There are a couple of things you should consider before deciding if this is the right species for you:
These fish tend to be aggressive when it comes to their territory and food. While no one fight will cause serious injuries or even death, constant aggression can wear down other creatures living in the same habitat. If done long enough, Chinese Algae Eaters could even kill other fish by eating them! Therefore, you should always make sure that these are peaceful community fish before adding them into another tank (more on this below).
Also, these aren’t really good beginner fish due to their size and feeding habits. This might not seem like an issue at first glance since owners of large tanks usually have some experience with owning fish beforehand anyway. However, beginners often start off with small freshwater tanks where keeping aggressive and active species just isn’t feasible.
Chinese Algae Eaters are a great choice for any tank that needs some help keeping things clean. These fish will consume algae in wild environments and even appreciate it when you grow plants in their aquariums!
You’ll also be helping keep your water cleaner by having this species around. When kept in large groups, these fish can significantly reduce the amount of waste and debris floating throughout your tank. You might not see them doing it, but rest assured they are!
Another perk is the low-maintenance level of care required to keep Chinese Algae Eaters happy and healthy. Though we recommend sticking within the recommended ranges.
While Chinese Algae Eater fish can be a godsend for cleaning up algae in your tank, they do have some downsides that you should be aware of.
The main downside is their aggression towards other fish. If given enough space, though, they tend to live peacefully (but semi-aggressively).
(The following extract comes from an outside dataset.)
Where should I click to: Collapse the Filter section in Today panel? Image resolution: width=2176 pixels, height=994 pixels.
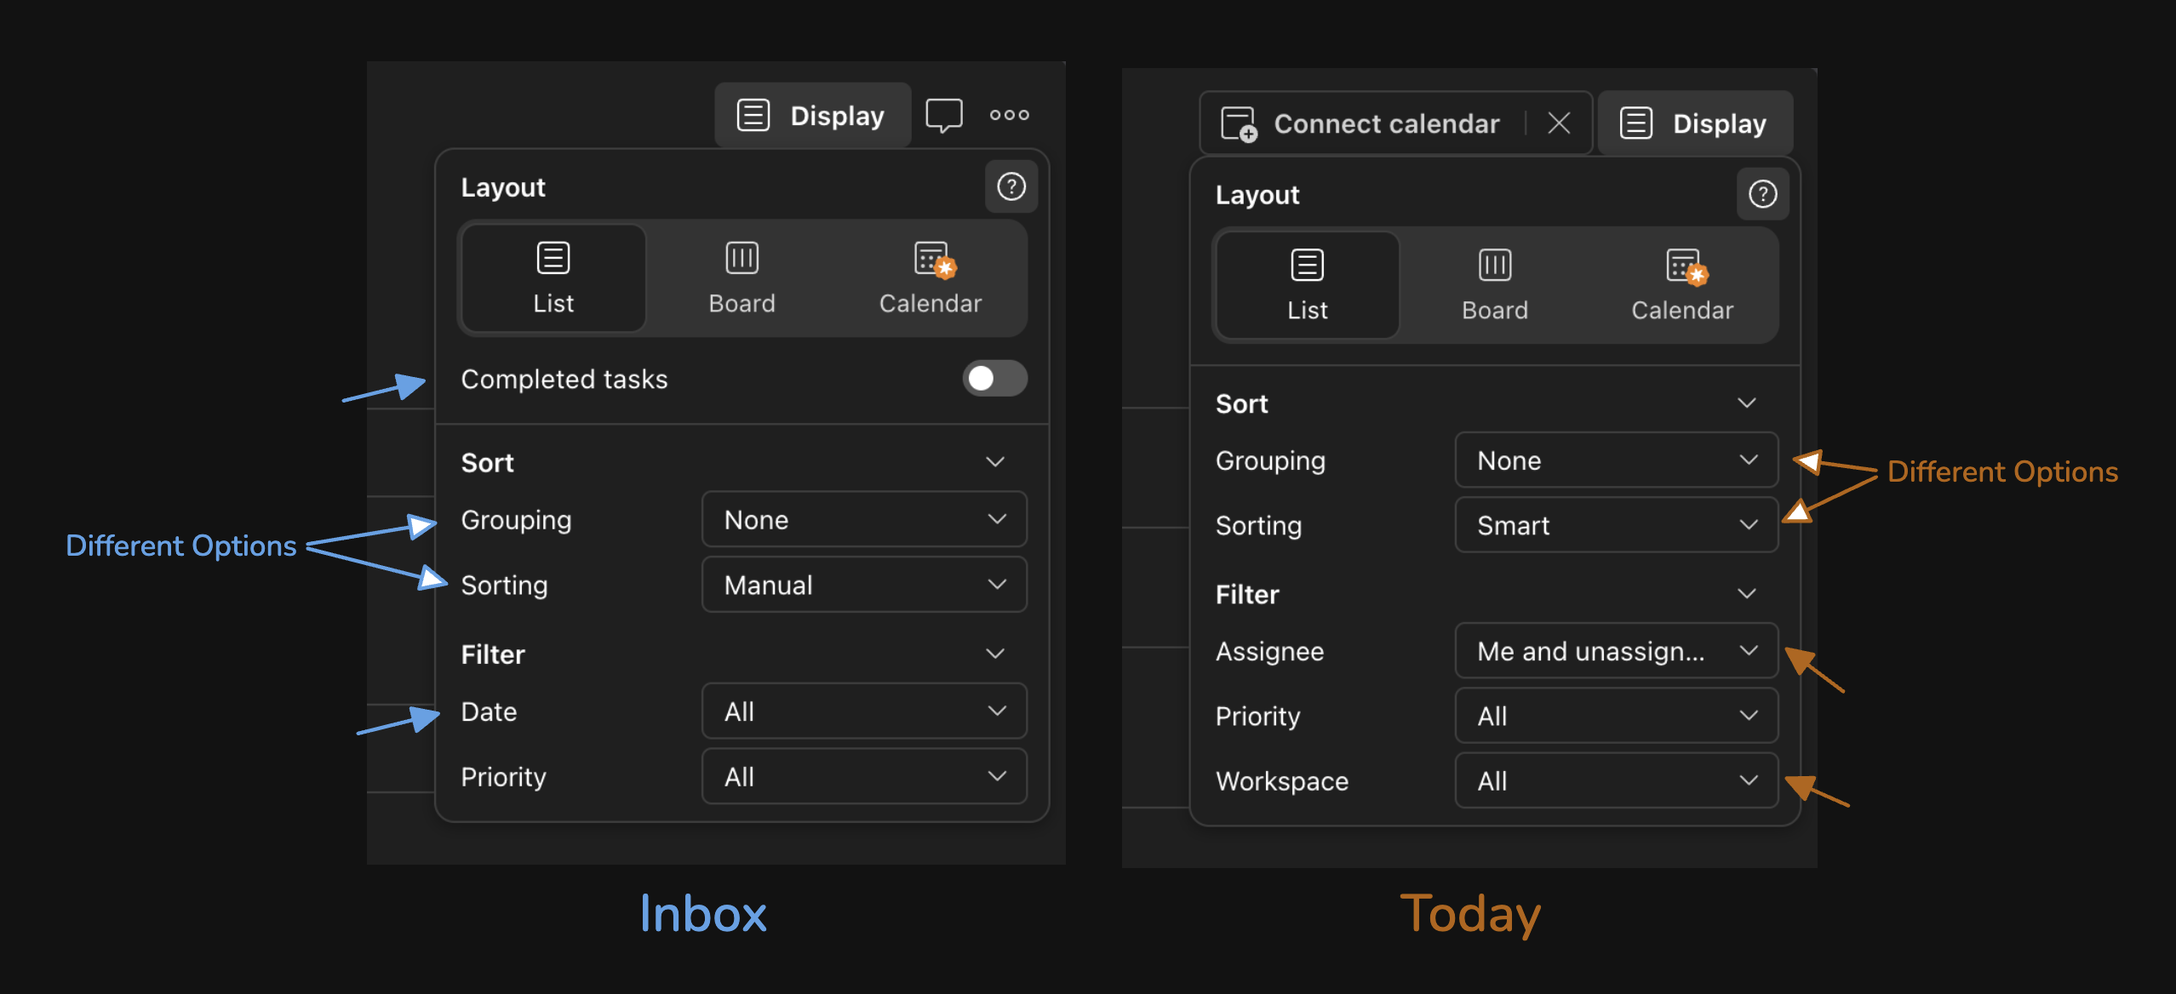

Another downside is their large size, which requires a larger tank and more consideration with regards to tank mates.
As you can see, Chinese Algae Eater care is a very manageable task that shouldn’t scare away the more experienced aquarists.
These fish are not only fun to own but extremely useful as well. We don’t know of any other species that keep algae levels down so effectively!
If you have questions or suggestions on how we could improve this guide, leave a comment. We love to hear from our readers and we’re always looking for ways to improve our guides!
Nina has been interested in fish and aquariums for over seven years. She started out as a keen amateur, keeping a few fish in her home aquarium. However, she quickly developed a passion for the hobby and began to learn more about different species of fish and how to care for them properly.
Over time, Nina’s interest turned into expertise, and she became known among her friends and family as the go-to person for all things related to fishkeeping. Her advice is sought after by both novice aquarists looking to get started with their first tank, as well as experienced hobbyists who want tips on improving their setups.
In addition to being an expert on all things aquatic, Nina also enjoys gardening and baking (especially making cakes!). She grows many different types of plants in her garden – both for aesthetics and function – including flowers, vegetables, herbs and shrubs.